### Given records
————

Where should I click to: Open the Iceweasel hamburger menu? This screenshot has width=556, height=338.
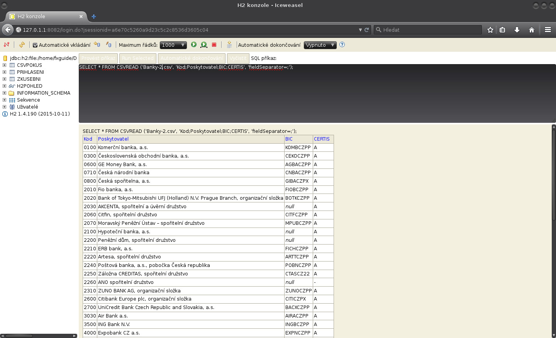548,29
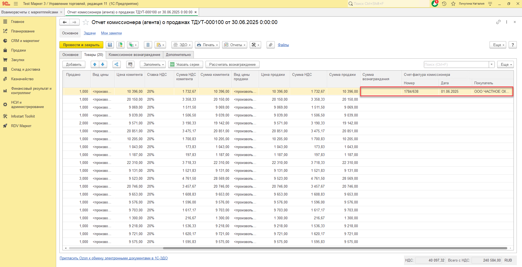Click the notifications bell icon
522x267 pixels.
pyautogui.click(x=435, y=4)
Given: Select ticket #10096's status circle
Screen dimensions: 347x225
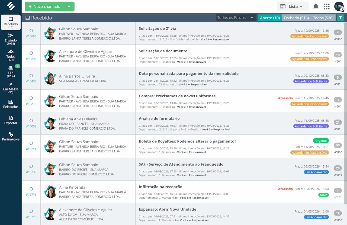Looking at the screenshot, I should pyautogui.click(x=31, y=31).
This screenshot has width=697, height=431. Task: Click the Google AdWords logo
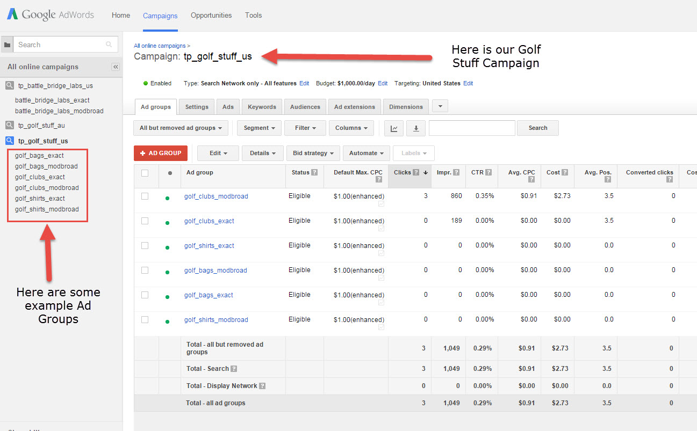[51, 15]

————

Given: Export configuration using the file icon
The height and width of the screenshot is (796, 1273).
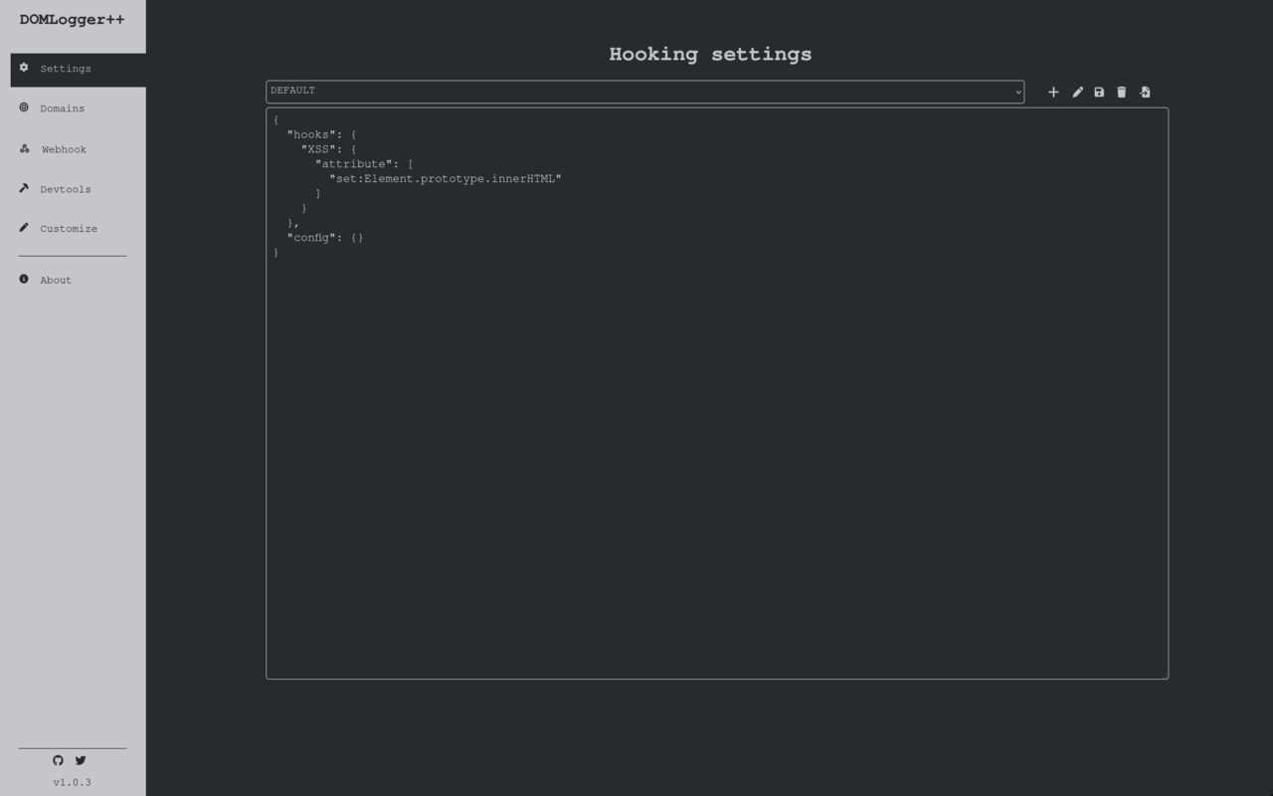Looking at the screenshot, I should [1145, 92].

————

### Exercise task
Please arrange the data between the lines holding "Given: Export configuration" and "Looking at the screenshot, I should [1145, 92].", inclusive, as a Markdown table with the columns Number and Entry, skipping blank lines and leaving the pictures out.

### Task solution
| Number | Entry |
|---|---|
| 1 | Given: Export configuration using the file icon |
| 2 | The height and width of the screenshot is (796, 1273). |
| 3 | Looking at the screenshot, I should [1145, 92]. |